Over the years, O'Connor was open about the hardship of seeing the one you love slip away, and slowly forget you. As he regressed, which is a common symptom of Alzheimer's, he forgot his wife and began to have a romance with another woman in his senior community. The family decided to be public with this information, in part to help bring awareness to the disease. "Justice O'Connor is certainly to be commended for ... raising awareness and helping to reduce stigmas," Peter Reed, senior director of programs at the Alzheimer's Association in Chicago, said at the time.
While this phase is utterly normal for someone living with the disease, it is incredibly heartbreaking for a spouse. I found this out firsthand when my father, who lived with Alzheimer's for 15 years before his death in 2016, went through what I dubbed his randy teenage years in his senior community. I instructed the staff to tell the women residents' husbands that treatment for prostate cancer years earlier had left my father impotent. That led to more than one teary phone call from a husband grateful to know that my father wasn't capable of doing more than heavy cuddling.

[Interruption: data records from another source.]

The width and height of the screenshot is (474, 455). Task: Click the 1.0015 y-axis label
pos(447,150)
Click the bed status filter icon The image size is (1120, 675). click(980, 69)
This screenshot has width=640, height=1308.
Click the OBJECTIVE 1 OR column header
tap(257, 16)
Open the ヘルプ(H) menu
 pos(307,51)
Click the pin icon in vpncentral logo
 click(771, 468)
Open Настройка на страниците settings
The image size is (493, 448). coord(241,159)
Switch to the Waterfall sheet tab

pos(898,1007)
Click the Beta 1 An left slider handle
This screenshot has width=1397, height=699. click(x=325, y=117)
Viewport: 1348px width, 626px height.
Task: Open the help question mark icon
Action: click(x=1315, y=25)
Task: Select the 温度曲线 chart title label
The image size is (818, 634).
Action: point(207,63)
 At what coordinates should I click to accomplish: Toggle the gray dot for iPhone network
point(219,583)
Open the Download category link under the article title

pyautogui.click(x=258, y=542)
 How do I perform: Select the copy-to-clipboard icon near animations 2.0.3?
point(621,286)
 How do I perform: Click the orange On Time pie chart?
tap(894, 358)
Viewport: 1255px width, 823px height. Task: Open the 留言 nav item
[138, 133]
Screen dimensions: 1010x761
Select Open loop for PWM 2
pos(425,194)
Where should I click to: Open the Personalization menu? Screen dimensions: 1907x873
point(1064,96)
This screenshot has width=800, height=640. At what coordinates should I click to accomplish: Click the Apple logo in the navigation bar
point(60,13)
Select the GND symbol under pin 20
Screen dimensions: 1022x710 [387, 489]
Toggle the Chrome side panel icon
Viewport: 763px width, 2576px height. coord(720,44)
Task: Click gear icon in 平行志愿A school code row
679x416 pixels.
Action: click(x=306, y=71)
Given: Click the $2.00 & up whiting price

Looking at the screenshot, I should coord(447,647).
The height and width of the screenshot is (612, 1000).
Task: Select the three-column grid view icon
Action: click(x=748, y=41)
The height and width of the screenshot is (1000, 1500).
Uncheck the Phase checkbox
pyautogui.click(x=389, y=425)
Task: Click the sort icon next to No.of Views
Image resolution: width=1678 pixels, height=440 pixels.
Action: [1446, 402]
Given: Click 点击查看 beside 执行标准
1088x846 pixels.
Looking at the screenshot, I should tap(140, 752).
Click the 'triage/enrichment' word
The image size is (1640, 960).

But the decision to be public with such a private episode was very much in line with O'Connor's quiet activism all her life. Though she never publicly identified as a feminist, when she served as an Arizona state senator from 1969 to 1974, she spent a good amount of her time undoing sexist state laws, and in 1972 she championed the passage of Equal Rights Amendment, though the Arizona legislature did not approve it. "I care very much about women and their progress," she later said. "I didn't go march in the streets, but when I was in the Arizona legislature, one of the things that I did was to examine every single statute in the State of Arizona to pick out the ones that discriminated against women and get them changed."
And Tuesday's announcement is another piece of quiet activism. "While the final chapter of my life with dementia may be trying, nothing has diminished my gratitude and deep appreciation for the countless blessings in my life," O'Connor wrote in her statement withdrawing from public life. She added: "As a young cowgirl from the Arizona desert, I never could have imagined that one day I would become the first woman justice on the US Supreme Court." O'Connor, who hasn't spoken publicly in two years, could have just faded away without a statement, as others have done in similar situations. But she chose again to share publicly a very private thing.
I hope for O'Connor joy in reliving her unfettered youth as an Arizona cowgirl, should her disease regress as her husband's did. After a life of service to justice, to women and to those caring for and living with Alzheimer's, we owe her our thanks and well wishes for the long goodbye.